I moved from Bombay to Delhi in the wake of the Indo-Pak War of 1965. (Unkind Delhiites have been known to growl that this was Marshal Ayub Khan's secret revenge on the Indian capital!) But this timing meant that I am one of the few to have seen both Indira Gandhi's first days as prime minister and Sonia Gandhi's debut as Leader of the Opposition. The latter has been making a deliberate attempt to imitate her mother-in-law; how well has she succeeded?

Quite frankly, I think the Congress should start looking for a new leader. To date, Sonia Gandhi's performance in the Lok Sabha has ranged all the way from the merely inconsequential to the truly pathetic. The Press gallery is still chuckling over the way she wished the prime minister good health when he was down with flu...

The Congress president decided to make her speech in Hindi. This was a mistake -- trying to speak in an Indian language underlines just how much of a foreigner she is. And it was doubly an error because she can't actually read anything written in the Devanagari script, which meant that her speech had to be written in the Roman script used by English, French, Italian, and other European tongues.

Unfortunately for her, Sonia Gandhi doesn't know the architecture of the Lok Sabha very well. If she did, she might have realised that the Press gallery affords an excellent view of the front benches.

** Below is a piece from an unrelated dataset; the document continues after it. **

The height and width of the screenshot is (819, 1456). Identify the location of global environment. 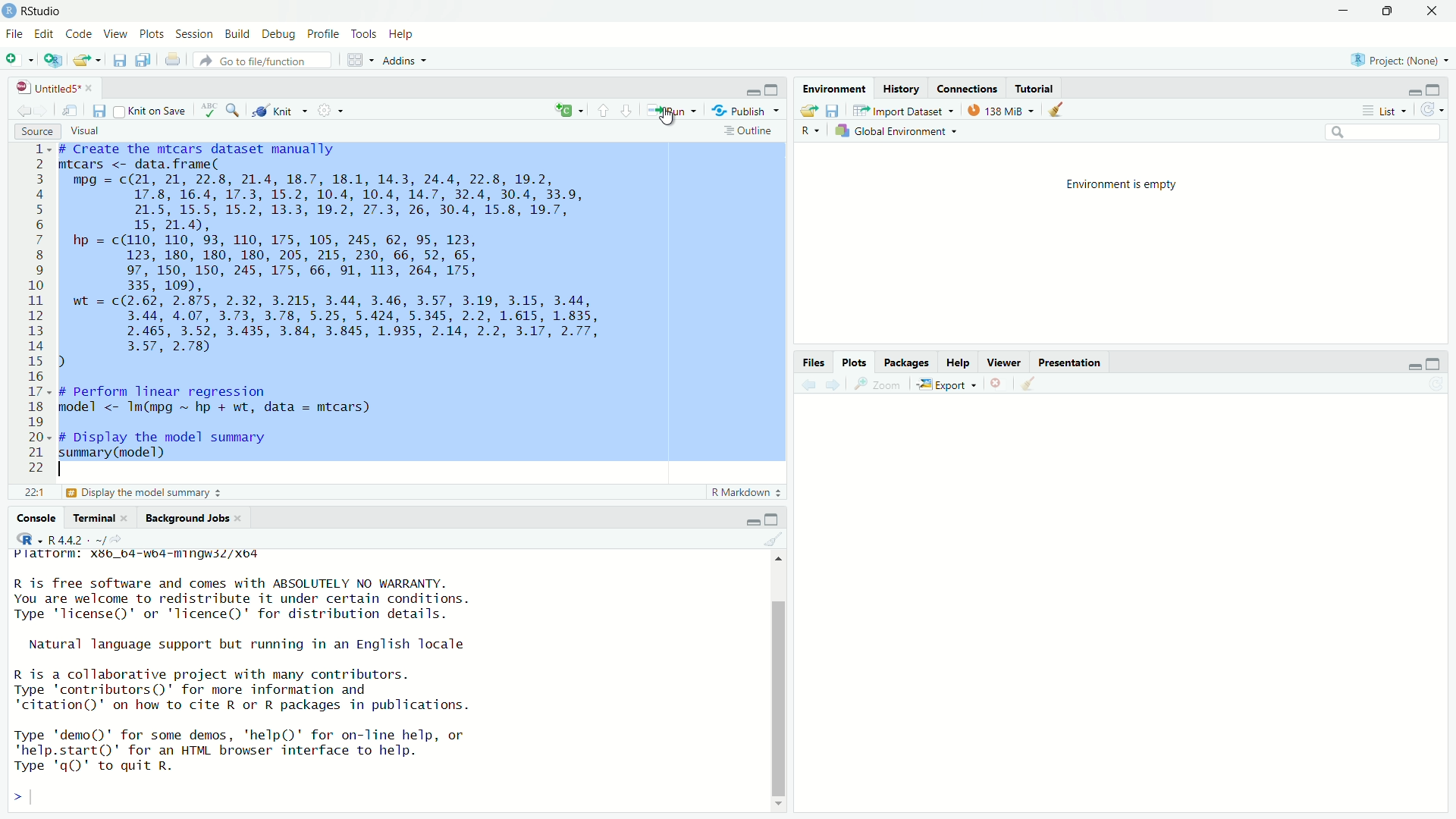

Journalists watching from above saw the word Mananiya -- 'Honourable' -- written in large English letters at the beginning of the speech. (I should explain that members are expected to address the chair, and that the Speaker is commonly titled the 'Honourable Speaker'.)

What precisely was the object of this farcical exercise? Would Sonia Gandhi's good wishes have been any less welcome had she chosen to express herself in English? Contrarily, does anyone believe that the Congress supremo is somehow more 'Indian' simply because she chooses to flaunt her meagre stock of Hindi? And at the very least, it should be simple common sense not to display her ignorance of Devanagari to the world. If nothing else, Sonia Gandhi should invest in a new pair of spectacles so that she wouldn't need to write in such large letters that they are visible from the Press gallery.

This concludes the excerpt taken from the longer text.